A success gate verifies an AI agent's claimed success before your system accepts it. SuccessGate runs three read-only checks — schema/contract, claim-vs-evidence against the actual tool-call trace, and an optional post-condition probe — and turns a silent 200 into an explicit REJECTED with reasons. It's stdlib Python, needs no API key, moves nothing, and ships with a self-test you run in one command.

Here's the failure that started this for me. An agent in a CRM workflow reported {"status": "sent", ...} for an invoice. Clean run. Green dashboard. 200 OK. The invoice went to a customer id that wasn't on our allow-list — a near-miss hallucination the model was completely sure about. Nothing crashed. No exception, no stack trace. We found it days later, downstream, the expensive way.

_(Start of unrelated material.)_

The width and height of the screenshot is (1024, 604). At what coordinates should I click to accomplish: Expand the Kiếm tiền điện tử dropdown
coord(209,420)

That's not a rare bug. It's the default failure mode of agents in production, and it has a name now: silent-success drift. Cycles' writeup put it bluntly — "200 OK Is the Most Dangerous Response in Production": "The most dangerous failures look like success." And the measurements back it up. The Berkeley Function-Calling Leaderboard (BFCL v3) puts frontier-model structurally invalid tool calls at 2–5% even on clean benchmark prompts — higher in noisy production (via Future AGI). The arXiv paper Agent Behavioral Contracts reports that across 1,980 sessions, contracted agents caught 5.2–6.8 soft violations per session that uncontracted baselines missed entirely.